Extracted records
###
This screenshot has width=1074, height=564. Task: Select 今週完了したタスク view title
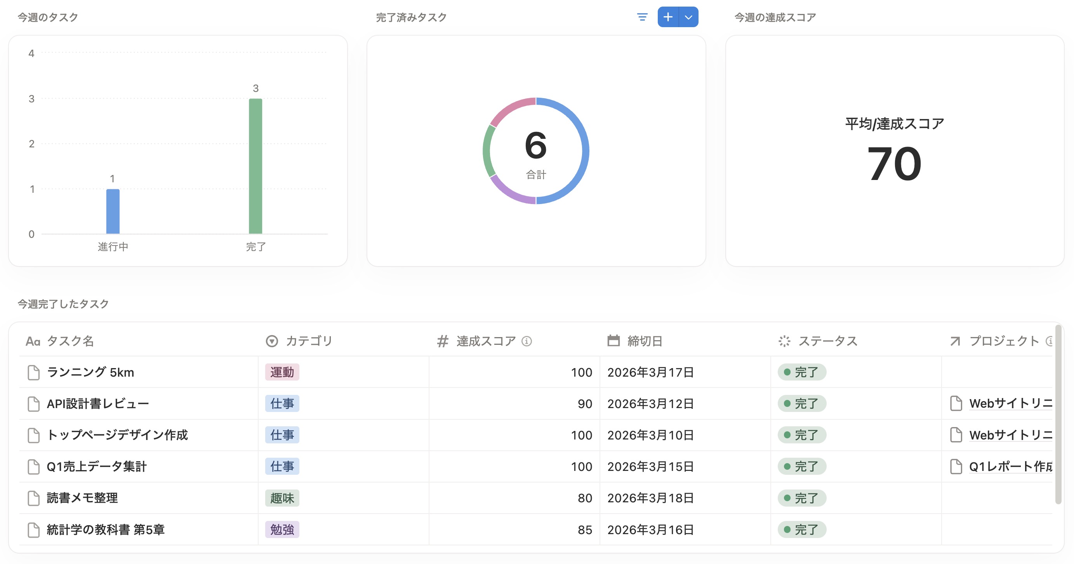point(63,304)
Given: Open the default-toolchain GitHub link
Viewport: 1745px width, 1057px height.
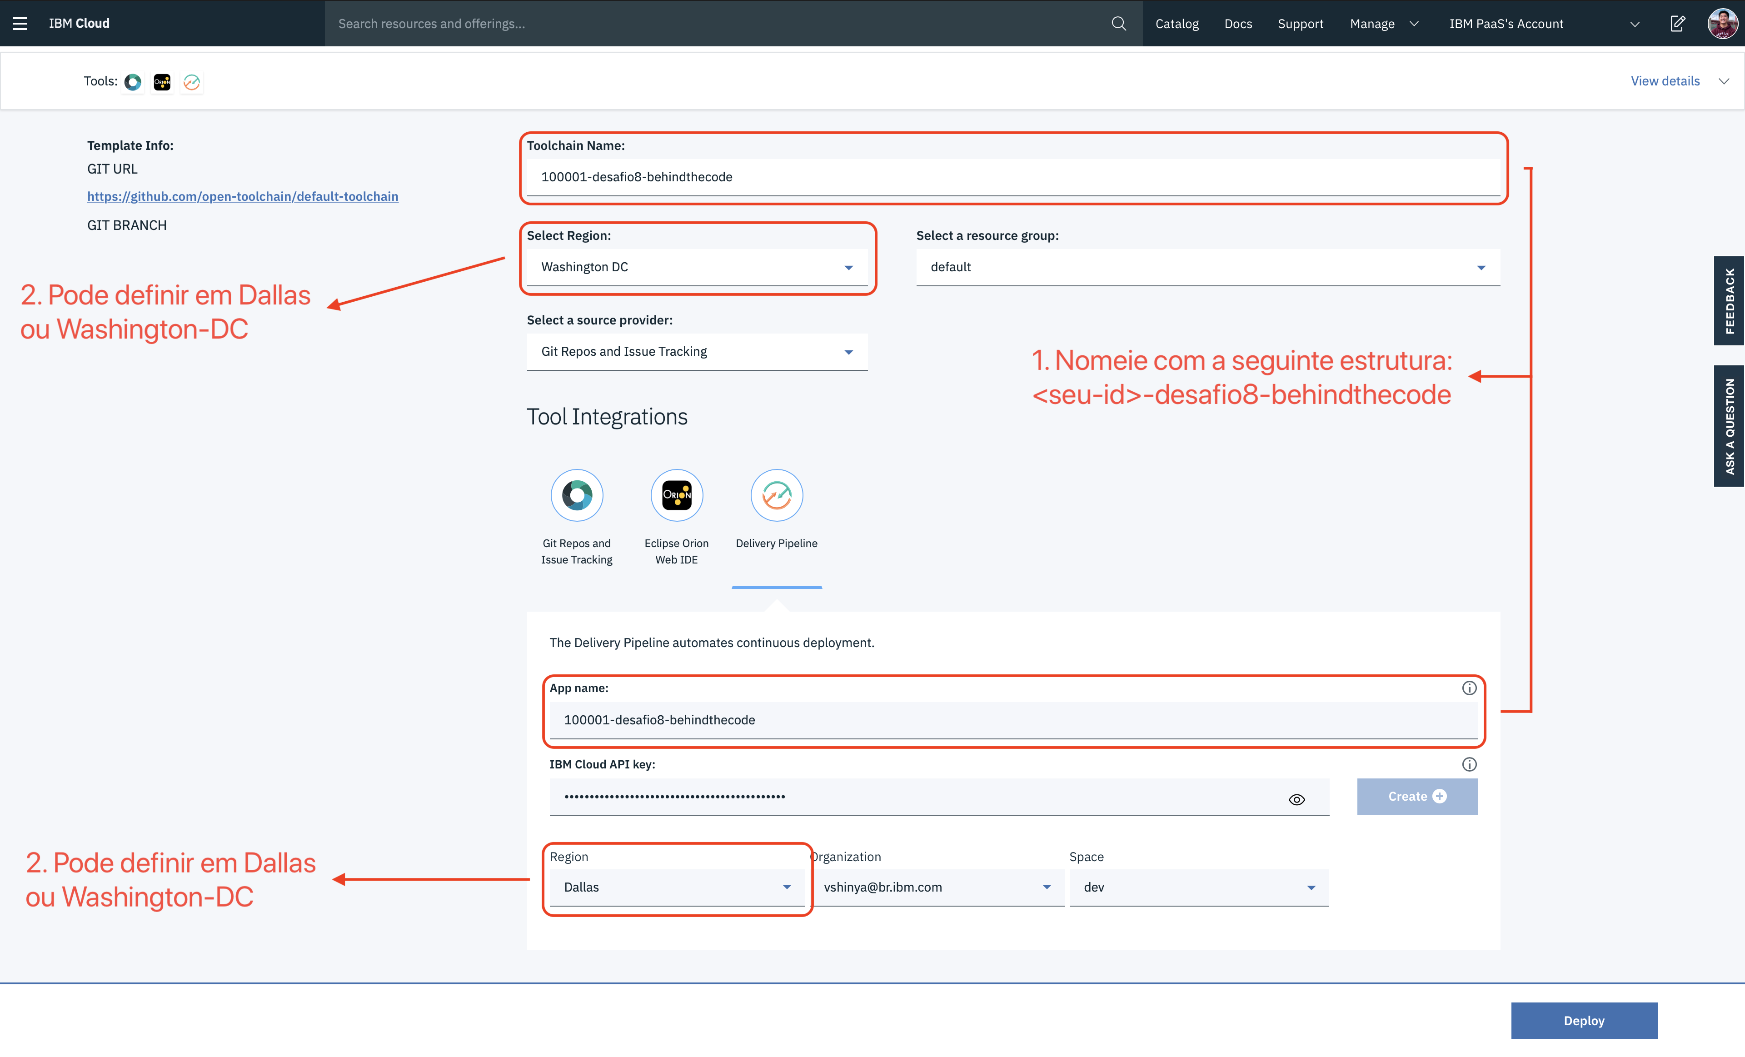Looking at the screenshot, I should 242,197.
###
### Work task
Skip the pictures and retype exactly the lines from the one that contains "Given: Open the default-toolchain GitHub link" to the last line of the records.

### Reply
Given: Open the default-toolchain GitHub link
Viewport: 1745px width, 1057px height.
Looking at the screenshot, I should 242,197.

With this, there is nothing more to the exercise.